In 1977, she undertook at Carnegie Hall to play the Goldberg Variations before dinner on the harpsichord, and to play them after dinner on the piano, intending to display the strengths and individuality of the two instruments, at her singular hands. To do that one thinks of singing Tristan in the afternoon and Siegfried in the evening. At a reception- held at our quarters after the event-she declined to shake hands (dear Rosalyn could sometimes be attracted to personal drama). The Goldbergs are thought of as her signature piece. When she was 17, she undertook to learn this formidable work (I once timed her in it-118 minutes).

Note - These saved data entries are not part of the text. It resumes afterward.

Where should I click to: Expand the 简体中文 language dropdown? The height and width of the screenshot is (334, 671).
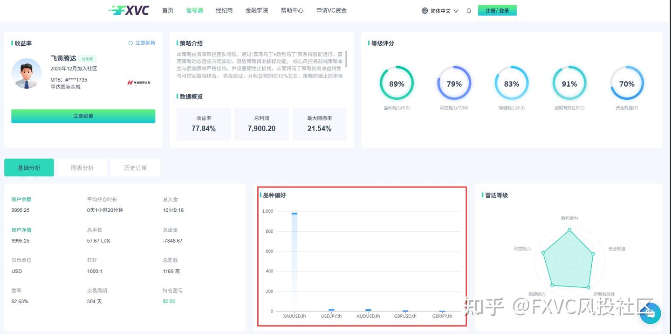click(440, 10)
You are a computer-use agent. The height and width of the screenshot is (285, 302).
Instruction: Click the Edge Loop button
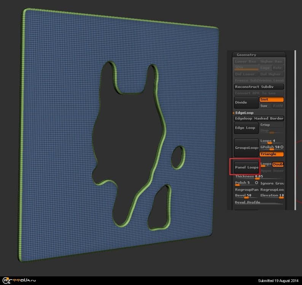point(246,128)
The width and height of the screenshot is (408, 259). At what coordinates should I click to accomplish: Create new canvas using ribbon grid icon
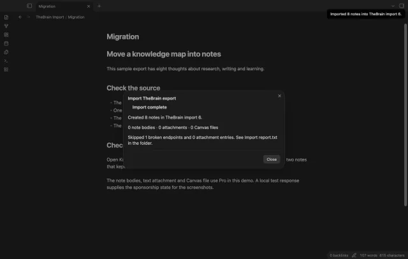click(x=6, y=34)
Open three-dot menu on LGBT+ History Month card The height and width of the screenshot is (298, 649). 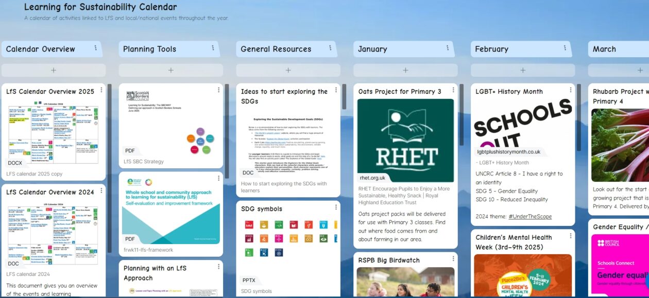571,90
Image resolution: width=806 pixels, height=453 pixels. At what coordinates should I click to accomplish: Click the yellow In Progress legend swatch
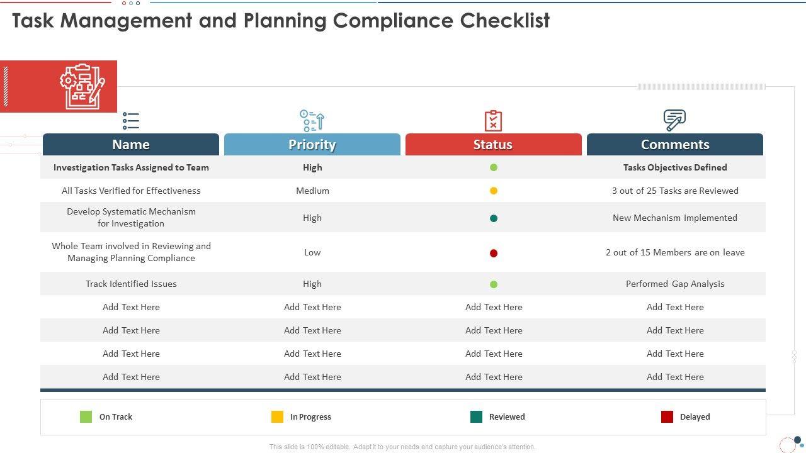(x=277, y=417)
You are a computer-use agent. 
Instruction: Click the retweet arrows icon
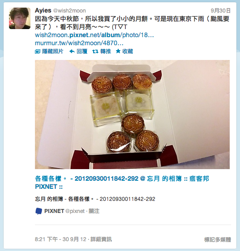click(95, 51)
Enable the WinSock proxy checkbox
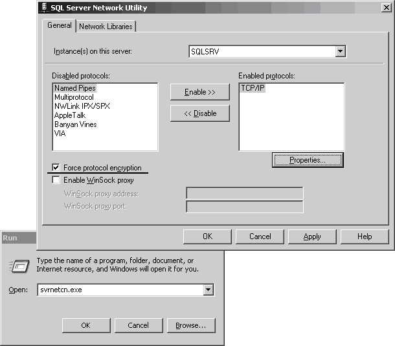This screenshot has width=395, height=346. click(x=56, y=180)

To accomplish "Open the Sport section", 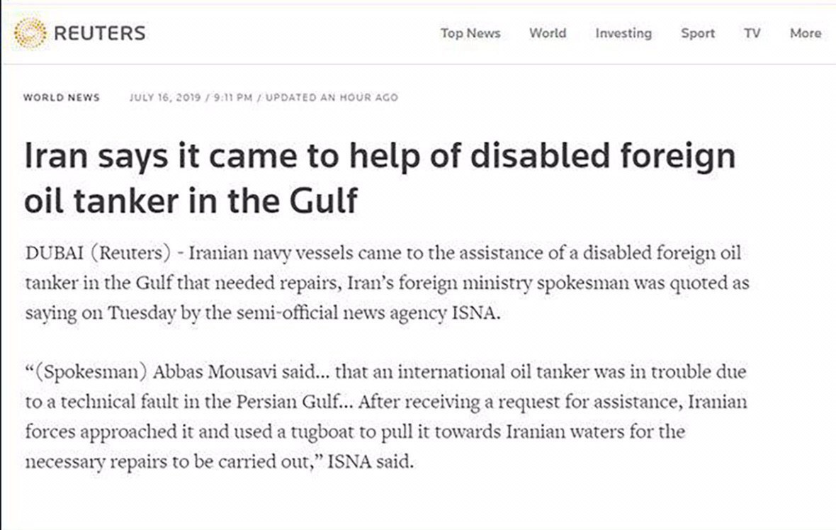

After seven weeks she agreed to perform it for fellow students at Juilliard. Her teacher simply assumed that she would rely on the music, but she didn't even bring it to the piano, tucking away only a few three-by-five cards giving the beginning bar of each of the 32 variations. "I never actually looked at them," she told me.
But playing the Goldbergs at my house (for the second time), seven or eight years ago, she told me she would want the music in front of her, in the event she wished to consult the score on one or two variations; though she never in fact did. She was then 80, so it was for over 60 years that she carried the music in her head, that and 35 hours of other music of Bach. That performance was the last of seven she gave for me. The first, in 1975, was "a birthday present." It was recorded, and, with two later recitals at home in Connecticut, combined to produce two CDs, "great works of J. S. Bach," which still circulate. But the surprise came when in 1995 she called to ask whether I would like her to play for me and my wife and guests the program of Romantic music she would perform a week later in Buenos Aires. Her audience was flabbergasted as she went through without music an hour of Mendelssohn, Brahms, Schumann, and Debussy, music she hadn't played for 40 years, playing it now faultlessly and masterfully, from that huge repertory she carried in her head.
Four weeks ago I had a telephone call from a friend of Mme Tureck. He spoke from the hospital to tell me that she was dying and probably would live only another day, in the event I wanted to send her a farewell note, which he would take her from his e-mail. "She has just finished her autobiography and will have the manuscript sent to you before the weekend. But if you want to write to her you need to do it in the next half hour, because I have to go out, and she isn't expected to survive." I completed a hasty note, which, via her attentive friend, she acknowledged warmly.
"I don't know the details of your incarceration," I wrote, "not even whether there is any music at your bedside. There is, if you are interested to know, music at my bedside: the 48 [Preludes and Fugues] performed by Rosalyn Tureck. The recordings are truly sublime, and every time I experience any of it I am reminded of your incomparability. How fine to know that you have been of service to the greatest genius of all time, and how proud he'd have been to hear you perform."
She lived another eight weeks-not, really, a welcome extension of life- with the assertive cancer that killed her.